__What this task involves__
Rewrite the records between the lines holding "This screenshot has" and "click(397, 930)", inclusive, swapping "tick label" for "marker" and changing nothing else.

__Data extract__
####################

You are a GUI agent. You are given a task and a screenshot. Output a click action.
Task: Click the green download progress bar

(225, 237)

####################

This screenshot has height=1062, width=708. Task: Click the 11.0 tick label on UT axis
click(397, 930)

####################

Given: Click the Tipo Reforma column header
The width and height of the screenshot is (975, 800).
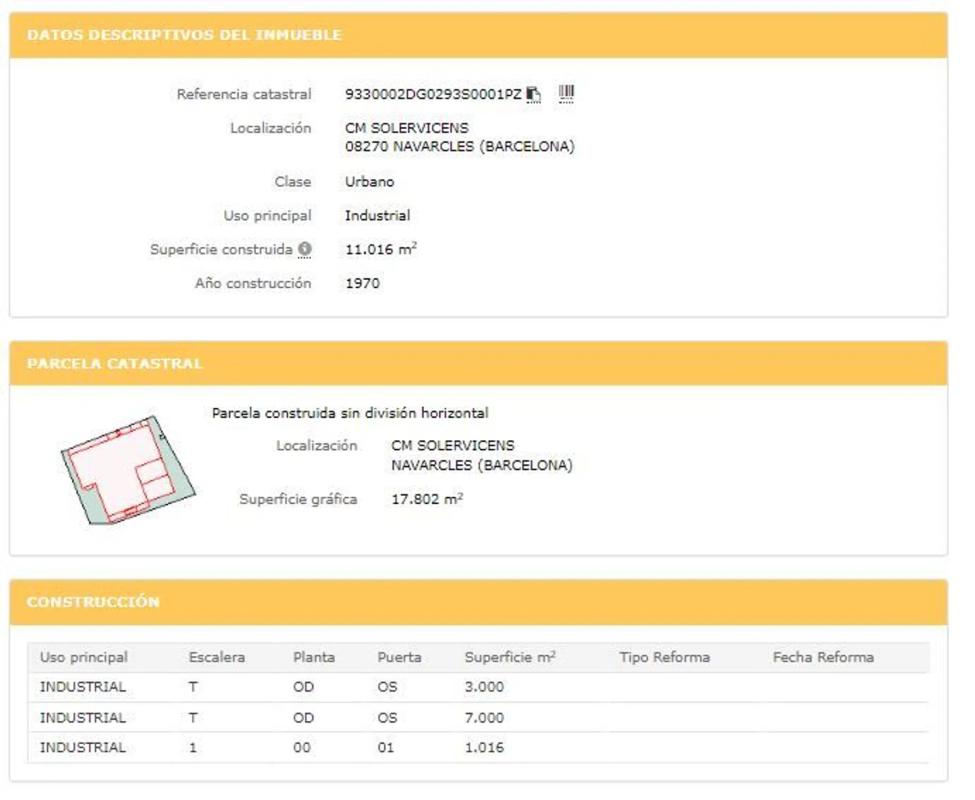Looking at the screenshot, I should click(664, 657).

####################

__Solution to this problem__
This screenshot has height=1062, width=708. Task: Click the 11.0 marker on UT axis
click(397, 930)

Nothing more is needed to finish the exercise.